Médico suspeito por 42 mortes deve ser solto hoje (19) após habeas corpus; ele foi preso em Caçapava

médico cirurgião João Batista do Couto Neto sendo preso pela polícia, acusado de causar 42 mortes. Médico suspeito por 42 mortes deve ser solto hoje (19) após habeas corpus; ele foi preso em Caçapava
(Foto: Divulgação/Polícia Civil)                      suspeito por 42 mortes

O médico-cirurgião João Couto Neto, suspeito pela morte de 42 pacientes, além de ter provocado sequelas em outros 114, em Novo Hamburgo (RS), deve ser solto da prisão ainda nesta terça-feira (19). A informação é do portal UOL e confirmada pela CBN Vale.

O médico foi preso na última quinta-feira (14), enquanto atendia pacientes do SUS (Sistema Único de Saúde), no Hospital Fusam, em Caçapava (SP). Neto deverá ser libertado através de um habeas corpus aceito pela Justiça de São Paulo, segundo o advogado Brunno de Lia Pires.

Ainda, segundo a defesa do médico, a liberação poderá ocorrer entre o final do dia e início da noite, por conta de processos burocráticos.

Após ser liberado, o médico deve voltar para Novo Hamburgo. A informação é do advogado Pires.

A prisão preventiva de Neto foi solicitada pelo delegado Tarcisio Lobato Kaltbach no dia 12, após receber parecer favorável do Ministério Público e autorizada pela Justiça em Novo Hamburgo.

O que dizem as partes

A reportagem da CBN Vale entrou em contato com o advogado de defesa, Brunno de Lia Pires, que confirmou que através de decisão liminar, a Justiça emitiu o habeas corpus, mas que por questões burocráticas, não há um horário previsto para a libertação do seu cliente.

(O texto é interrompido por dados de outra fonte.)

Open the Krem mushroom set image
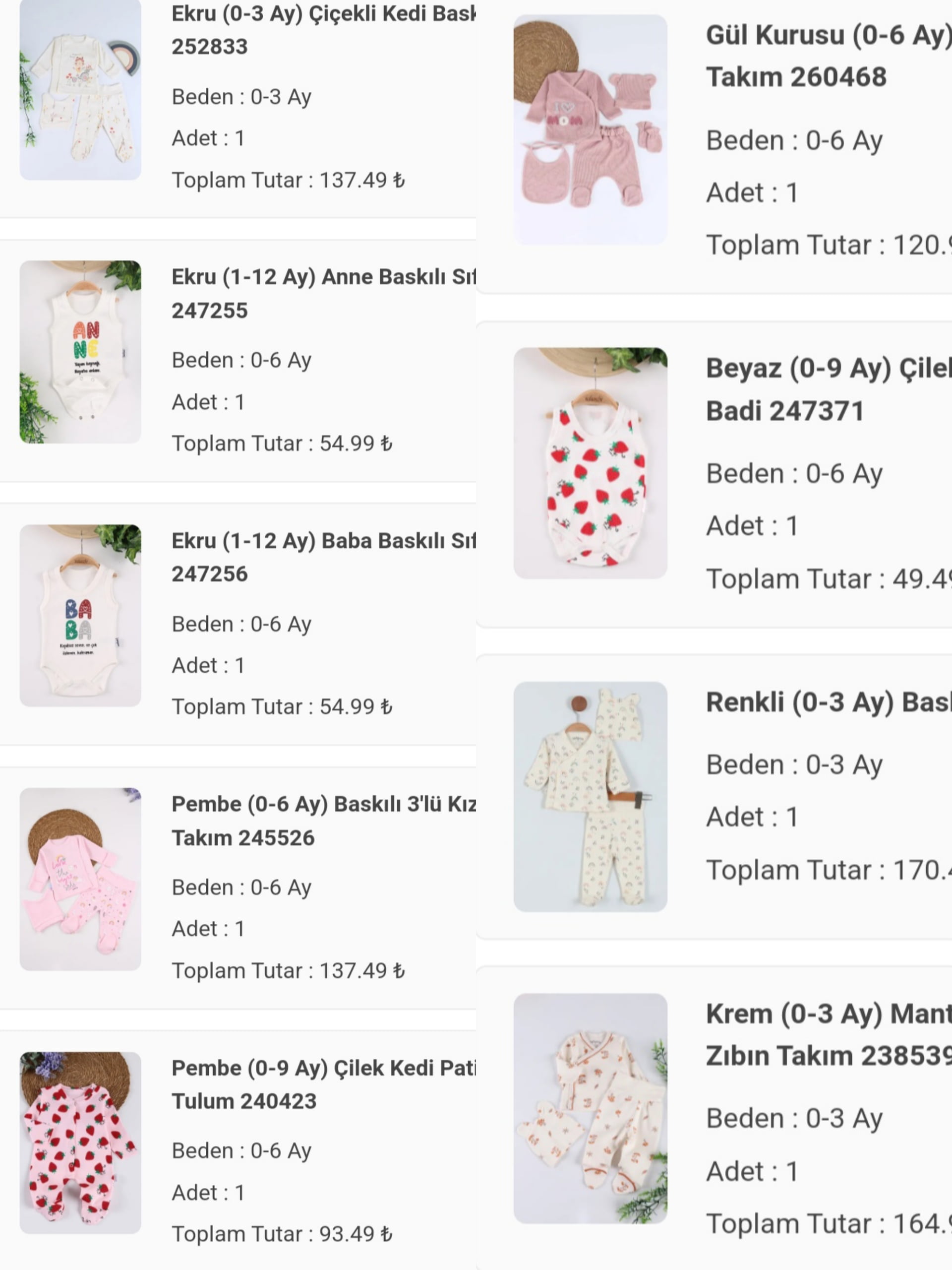The height and width of the screenshot is (1270, 952). tap(590, 1108)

A demora para a soltura do médico João Couto, é por conta de um erro no código do alvará de soltura emitido na origem, ou seja, em Novo Hamburgo.

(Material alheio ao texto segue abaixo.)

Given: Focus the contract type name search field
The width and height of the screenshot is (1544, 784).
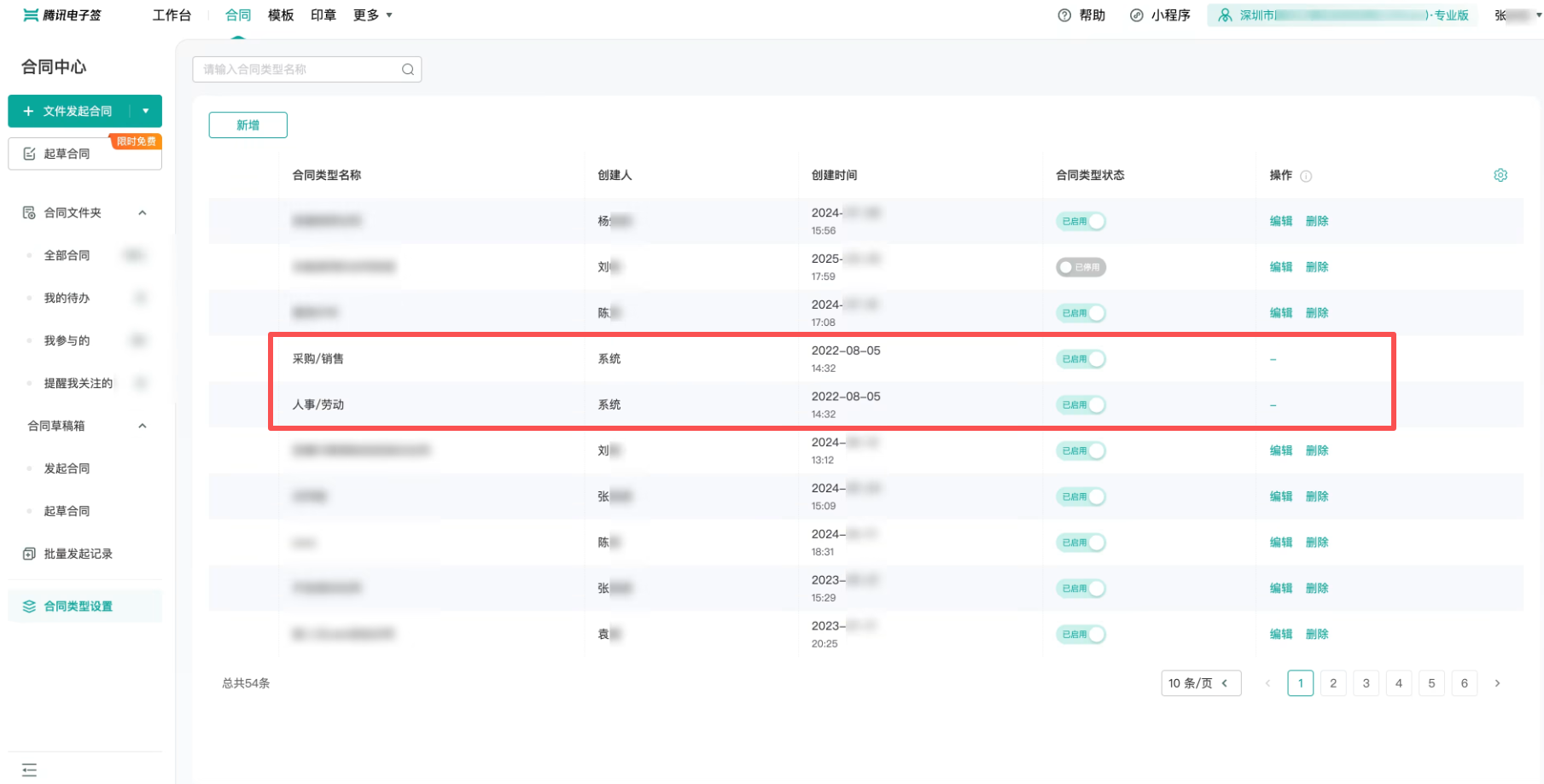Looking at the screenshot, I should [x=299, y=70].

Pires explicou que para ser solto, o médico deverá cumprir medidas cautelares, como obedecer à suspensão da prática da medicina, comparecer à comarca de Novo Hamburgo sempre que solicitado pela justiça, e não ter acesso ou contato com os envolvidos na investigação, ou seja, às pessoas que denunciaram o médico.

A CBN também conversou também com o delegado Tarcisio Lobato Kaltbach, responsável pelo pedido de prisão preventiva contra o médico. Kaltbach também confirmou o pedido de liberdade emitido ontem pela justiça, mas que o Tribunal de Justiça do Rio Grande do Sul poderá ainda analisar o mérito do habeas corpus, e que três inqueritos policiais contra o médico João Couto encontram-se já judicializados.